=== Section Start ===

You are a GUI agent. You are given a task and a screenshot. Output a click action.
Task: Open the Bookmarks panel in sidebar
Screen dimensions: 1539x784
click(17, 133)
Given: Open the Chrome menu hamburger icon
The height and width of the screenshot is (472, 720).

=== Section End ===
=== Section Start ===

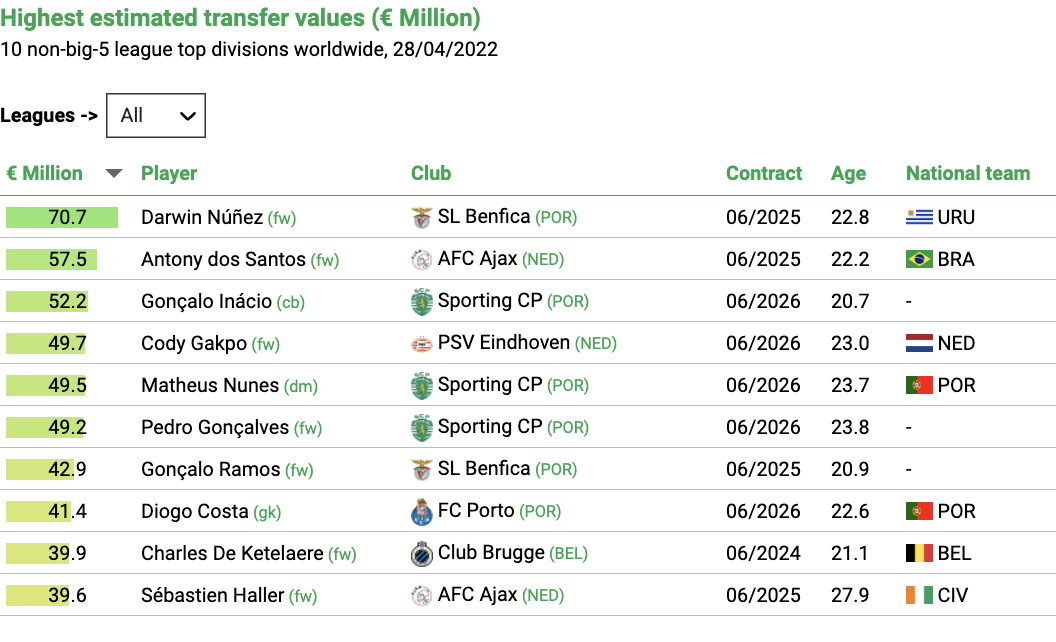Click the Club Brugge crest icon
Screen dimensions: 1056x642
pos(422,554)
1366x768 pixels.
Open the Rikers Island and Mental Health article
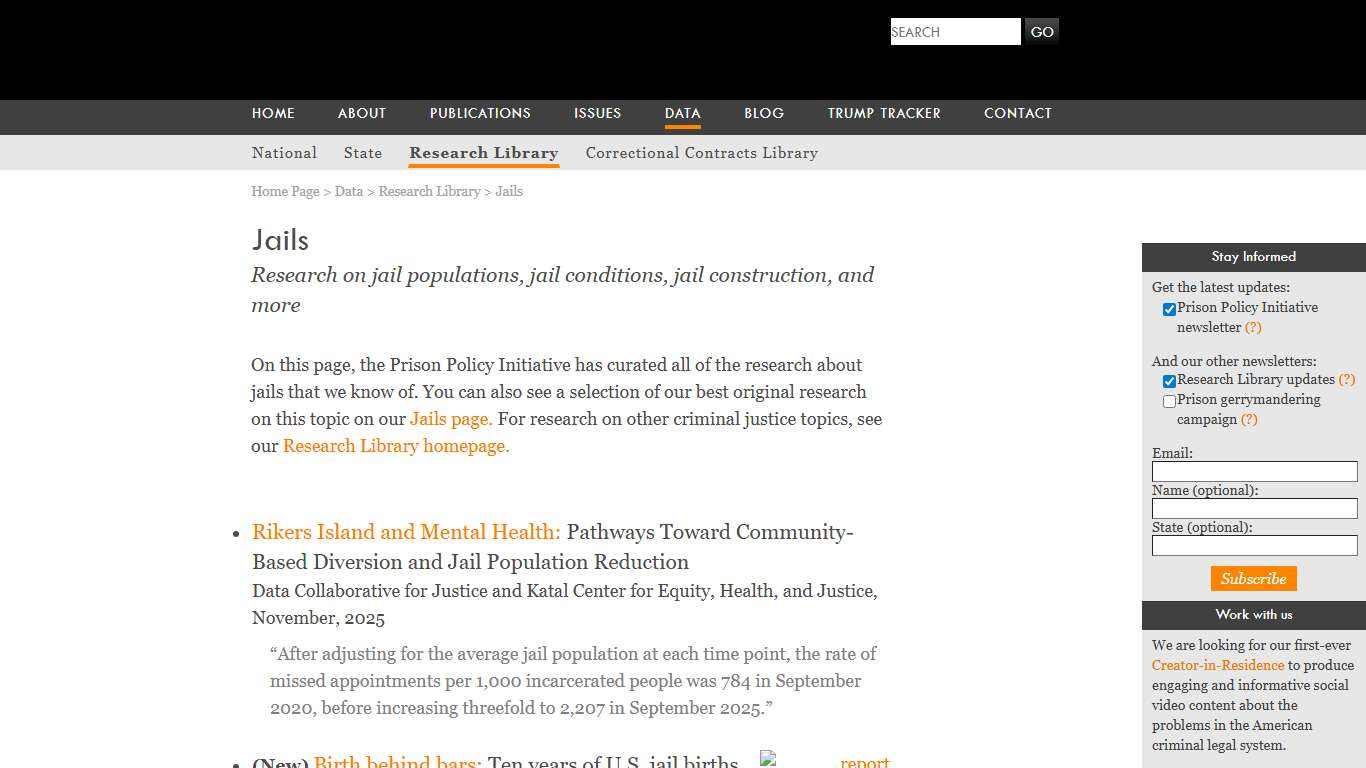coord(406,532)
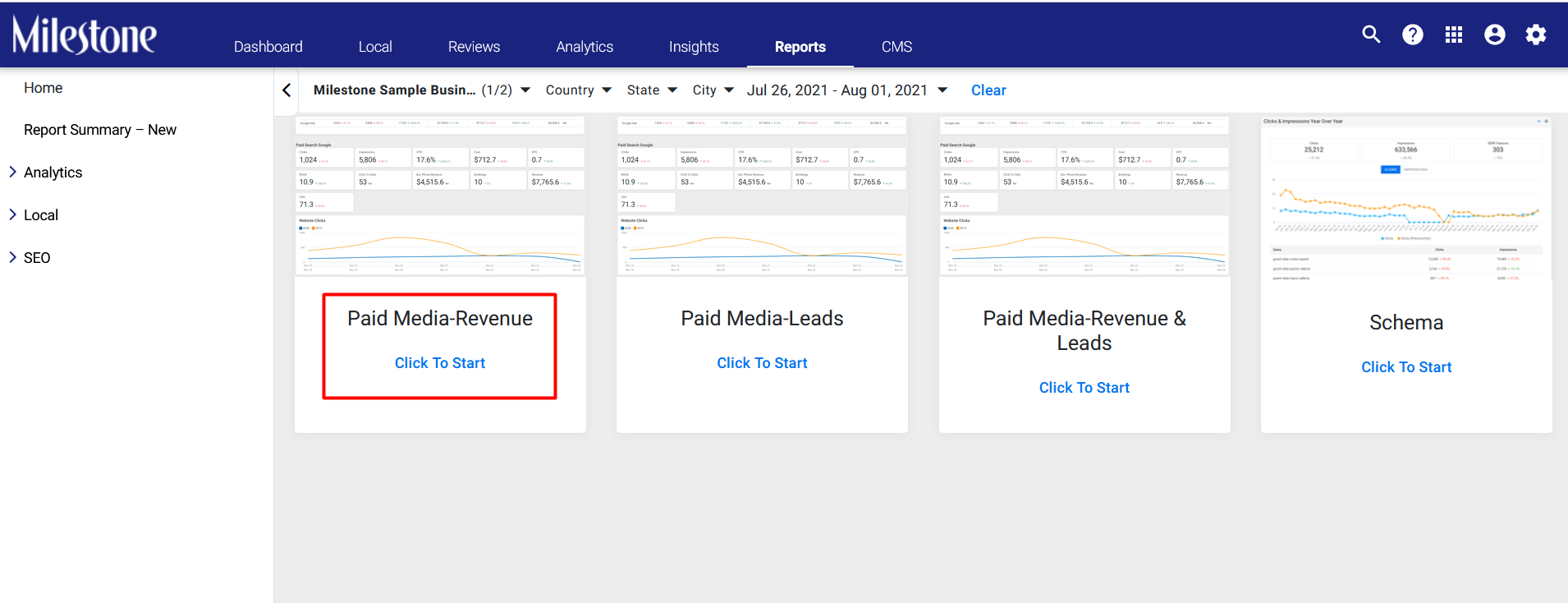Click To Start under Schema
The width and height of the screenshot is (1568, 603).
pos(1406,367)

=== Section End ===
=== Section Start ===

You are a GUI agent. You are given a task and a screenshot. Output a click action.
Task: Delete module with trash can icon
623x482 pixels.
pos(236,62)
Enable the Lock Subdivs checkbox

=== Section End ===

**Required action**
Using the listing above, return word for word each line from the one that has "Task: Open the Bookmarks panel in sidebar" through the one that has "The height and", and no line outside that range.

**Task output**
Task: Open the Bookmarks panel in sidebar
Screen dimensions: 1539x784
click(17, 133)
Given: Open the Chrome menu hamburger icon
The height and width of the screenshot is (472, 720).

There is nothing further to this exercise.